Saved entries
Content starts
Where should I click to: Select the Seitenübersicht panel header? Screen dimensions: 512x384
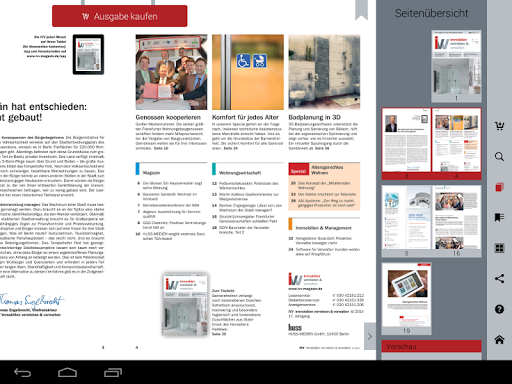click(x=431, y=13)
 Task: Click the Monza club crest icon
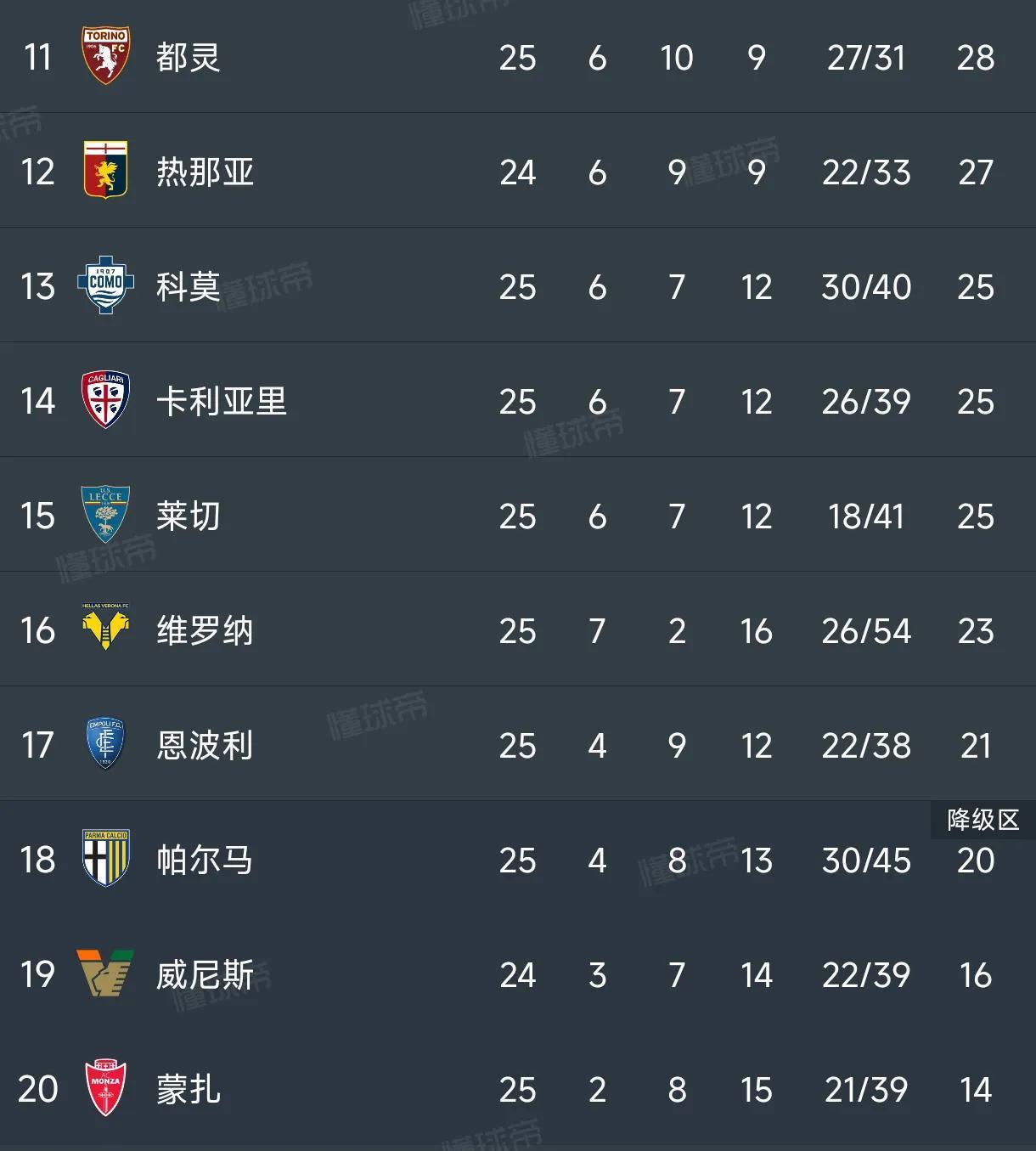tap(104, 1089)
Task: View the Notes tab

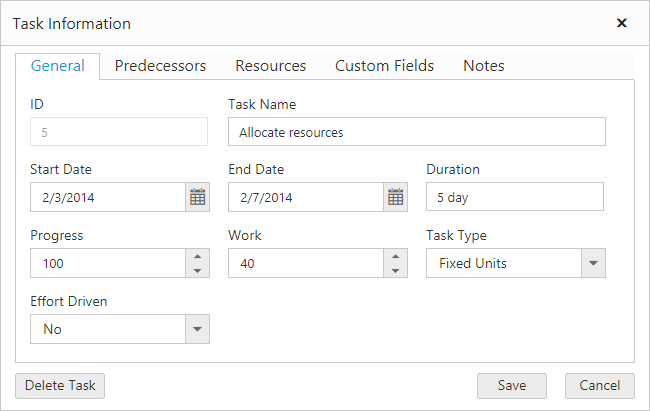Action: (x=483, y=66)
Content ends
What is expected = Give the lines of the entries above exactly as they appear, leaving out each picture.

Exercise answer =
Where should I click to: Select the Seitenübersicht panel header? Screen dimensions: 512x384
click(x=431, y=13)
 Task: Click the Monza club crest icon
tap(104, 1089)
Task: View the Notes tab

Action: (x=483, y=66)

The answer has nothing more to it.